Stored items:
+ + +

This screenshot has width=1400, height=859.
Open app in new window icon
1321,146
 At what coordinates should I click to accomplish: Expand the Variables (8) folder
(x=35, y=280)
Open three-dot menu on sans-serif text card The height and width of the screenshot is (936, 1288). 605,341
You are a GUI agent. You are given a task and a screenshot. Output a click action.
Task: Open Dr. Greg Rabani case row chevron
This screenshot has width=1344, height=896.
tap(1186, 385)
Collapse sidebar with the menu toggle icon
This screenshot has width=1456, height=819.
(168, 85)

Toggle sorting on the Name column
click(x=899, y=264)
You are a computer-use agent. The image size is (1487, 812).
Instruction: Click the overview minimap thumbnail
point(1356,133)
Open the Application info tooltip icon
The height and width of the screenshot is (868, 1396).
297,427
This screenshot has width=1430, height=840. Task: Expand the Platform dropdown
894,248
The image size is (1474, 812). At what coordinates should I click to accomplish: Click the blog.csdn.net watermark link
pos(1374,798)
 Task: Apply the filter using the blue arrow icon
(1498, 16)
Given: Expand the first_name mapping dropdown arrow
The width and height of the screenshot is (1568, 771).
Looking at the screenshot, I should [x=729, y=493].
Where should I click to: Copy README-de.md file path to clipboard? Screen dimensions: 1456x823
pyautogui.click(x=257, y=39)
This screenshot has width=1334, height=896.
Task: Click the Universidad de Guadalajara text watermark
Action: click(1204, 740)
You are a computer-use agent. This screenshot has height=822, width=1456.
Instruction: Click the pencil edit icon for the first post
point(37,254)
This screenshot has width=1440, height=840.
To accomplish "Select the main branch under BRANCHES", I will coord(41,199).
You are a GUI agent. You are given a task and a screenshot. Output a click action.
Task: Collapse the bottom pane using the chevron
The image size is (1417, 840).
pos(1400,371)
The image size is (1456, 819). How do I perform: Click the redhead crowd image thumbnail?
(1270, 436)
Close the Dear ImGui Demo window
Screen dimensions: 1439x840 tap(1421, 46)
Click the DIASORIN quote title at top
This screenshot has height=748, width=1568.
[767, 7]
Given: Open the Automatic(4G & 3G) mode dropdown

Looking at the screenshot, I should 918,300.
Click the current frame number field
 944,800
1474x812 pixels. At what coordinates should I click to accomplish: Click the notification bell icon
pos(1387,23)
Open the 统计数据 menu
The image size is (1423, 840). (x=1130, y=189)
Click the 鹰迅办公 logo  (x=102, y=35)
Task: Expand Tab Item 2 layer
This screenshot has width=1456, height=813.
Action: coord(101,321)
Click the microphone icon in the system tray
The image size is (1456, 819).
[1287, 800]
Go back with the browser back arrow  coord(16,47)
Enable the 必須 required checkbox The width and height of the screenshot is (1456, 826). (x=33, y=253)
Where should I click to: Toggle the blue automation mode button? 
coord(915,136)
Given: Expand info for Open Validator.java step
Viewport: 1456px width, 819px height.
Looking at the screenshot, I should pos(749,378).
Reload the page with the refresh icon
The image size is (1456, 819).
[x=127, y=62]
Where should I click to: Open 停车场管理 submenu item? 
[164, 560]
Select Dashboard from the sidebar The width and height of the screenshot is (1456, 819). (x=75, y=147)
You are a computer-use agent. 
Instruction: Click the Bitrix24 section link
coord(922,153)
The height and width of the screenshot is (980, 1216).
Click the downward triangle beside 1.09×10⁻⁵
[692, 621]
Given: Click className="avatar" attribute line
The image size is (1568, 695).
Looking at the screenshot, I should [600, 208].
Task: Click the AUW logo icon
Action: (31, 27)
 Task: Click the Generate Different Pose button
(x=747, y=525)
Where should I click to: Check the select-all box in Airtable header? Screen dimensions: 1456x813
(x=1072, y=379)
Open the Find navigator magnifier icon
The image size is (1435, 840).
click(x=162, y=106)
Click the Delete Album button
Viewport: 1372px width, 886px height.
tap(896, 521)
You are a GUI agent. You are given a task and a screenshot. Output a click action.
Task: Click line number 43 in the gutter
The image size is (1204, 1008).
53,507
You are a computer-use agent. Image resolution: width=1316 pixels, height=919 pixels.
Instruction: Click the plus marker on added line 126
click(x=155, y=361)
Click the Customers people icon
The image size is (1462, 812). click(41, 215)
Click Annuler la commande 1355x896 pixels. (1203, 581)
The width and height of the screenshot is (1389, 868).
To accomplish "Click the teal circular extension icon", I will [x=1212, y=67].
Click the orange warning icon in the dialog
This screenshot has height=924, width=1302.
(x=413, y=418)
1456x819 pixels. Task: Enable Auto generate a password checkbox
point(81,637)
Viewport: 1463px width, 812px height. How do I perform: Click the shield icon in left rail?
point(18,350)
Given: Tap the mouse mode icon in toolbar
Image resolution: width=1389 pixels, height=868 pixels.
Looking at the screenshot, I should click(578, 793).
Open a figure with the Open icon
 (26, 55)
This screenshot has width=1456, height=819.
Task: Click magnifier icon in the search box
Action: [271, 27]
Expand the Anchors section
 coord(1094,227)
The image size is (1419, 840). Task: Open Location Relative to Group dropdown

+ + +

WHAT YOU NEED TO DO
The answer should contain every line of the data, unchanged.

OUTPUT FOR THIS TASK
This screenshot has width=1400, height=859.
Open app in new window icon
1321,146
 At what coordinates should I click to accomplish: Expand the Variables (8) folder
(x=35, y=280)
Open three-dot menu on sans-serif text card The height and width of the screenshot is (936, 1288). 605,341
You are a GUI agent. You are given a task and a screenshot. Output a click action.
Task: Open Dr. Greg Rabani case row chevron
This screenshot has width=1344, height=896.
tap(1186, 385)
Collapse sidebar with the menu toggle icon
This screenshot has width=1456, height=819.
(168, 85)

Toggle sorting on the Name column
click(x=899, y=264)
You are a computer-use agent. The image size is (1487, 812).
Instruction: Click the overview minimap thumbnail
point(1356,133)
Open the Application info tooltip icon
The height and width of the screenshot is (868, 1396).
297,427
This screenshot has width=1430, height=840. Task: Expand the Platform dropdown
894,248
The image size is (1474, 812). At what coordinates should I click to accomplish: Click the blog.csdn.net watermark link
pos(1374,798)
 Task: Apply the filter using the blue arrow icon
(1498, 16)
Given: Expand the first_name mapping dropdown arrow
The width and height of the screenshot is (1568, 771).
Looking at the screenshot, I should [x=729, y=493].
Where should I click to: Copy README-de.md file path to clipboard? Screen dimensions: 1456x823
pyautogui.click(x=257, y=39)
This screenshot has width=1334, height=896.
Task: Click the Universidad de Guadalajara text watermark
Action: click(1204, 740)
You are a computer-use agent. This screenshot has height=822, width=1456.
Instruction: Click the pencil edit icon for the first post
point(37,254)
This screenshot has width=1440, height=840.
To accomplish "Select the main branch under BRANCHES", I will coord(41,199).
You are a GUI agent. You are given a task and a screenshot. Output a click action.
Task: Collapse the bottom pane using the chevron
The image size is (1417, 840).
pos(1400,371)
The image size is (1456, 819). How do I perform: Click the redhead crowd image thumbnail?
(1270, 436)
Close the Dear ImGui Demo window
Screen dimensions: 1439x840 tap(1421, 46)
Click the DIASORIN quote title at top
This screenshot has height=748, width=1568.
[767, 7]
Given: Open the Automatic(4G & 3G) mode dropdown

Looking at the screenshot, I should 918,300.
Click the current frame number field
 944,800
1474x812 pixels. At what coordinates should I click to accomplish: Click the notification bell icon
pos(1387,23)
Open the 统计数据 menu
The image size is (1423, 840). (x=1130, y=189)
Click the 鹰迅办公 logo  (x=102, y=35)
Task: Expand Tab Item 2 layer
This screenshot has width=1456, height=813.
Action: coord(101,321)
Click the microphone icon in the system tray
The image size is (1456, 819).
[1287, 800]
Go back with the browser back arrow  coord(16,47)
Enable the 必須 required checkbox The width and height of the screenshot is (1456, 826). (x=33, y=253)
Where should I click to: Toggle the blue automation mode button? 
coord(915,136)
Given: Expand info for Open Validator.java step
Viewport: 1456px width, 819px height.
Looking at the screenshot, I should pos(749,378).
Reload the page with the refresh icon
The image size is (1456, 819).
[x=127, y=62]
Where should I click to: Open 停车场管理 submenu item? 
[164, 560]
Select Dashboard from the sidebar The width and height of the screenshot is (1456, 819). (x=75, y=147)
You are a computer-use agent. 
Instruction: Click the Bitrix24 section link
coord(922,153)
The height and width of the screenshot is (980, 1216).
Click the downward triangle beside 1.09×10⁻⁵
[692, 621]
Given: Click className="avatar" attribute line
The image size is (1568, 695).
Looking at the screenshot, I should [600, 208].
Task: Click the AUW logo icon
Action: (31, 27)
 Task: Click the Generate Different Pose button
(x=747, y=525)
Where should I click to: Check the select-all box in Airtable header? Screen dimensions: 1456x813
(x=1072, y=379)
Open the Find navigator magnifier icon
The image size is (1435, 840).
click(x=162, y=106)
Click the Delete Album button
Viewport: 1372px width, 886px height.
tap(896, 521)
You are a GUI agent. You are given a task and a screenshot. Output a click action.
Task: Click line number 43 in the gutter
The image size is (1204, 1008).
53,507
You are a computer-use agent. Image resolution: width=1316 pixels, height=919 pixels.
Instruction: Click the plus marker on added line 126
click(x=155, y=361)
Click the Customers people icon
The image size is (1462, 812). click(41, 215)
Click Annuler la commande 1355x896 pixels. (1203, 581)
The width and height of the screenshot is (1389, 868).
To accomplish "Click the teal circular extension icon", I will [x=1212, y=67].
Click the orange warning icon in the dialog
This screenshot has height=924, width=1302.
(x=413, y=418)
1456x819 pixels. Task: Enable Auto generate a password checkbox
point(81,637)
Viewport: 1463px width, 812px height. How do I perform: Click the shield icon in left rail?
point(18,350)
Given: Tap the mouse mode icon in toolbar
Image resolution: width=1389 pixels, height=868 pixels.
Looking at the screenshot, I should click(578, 793).
Open a figure with the Open icon
 (26, 55)
This screenshot has width=1456, height=819.
Task: Click magnifier icon in the search box
Action: [271, 27]
Expand the Anchors section
 coord(1094,227)
The image size is (1419, 840). Task: Open Location Relative to Group dropdown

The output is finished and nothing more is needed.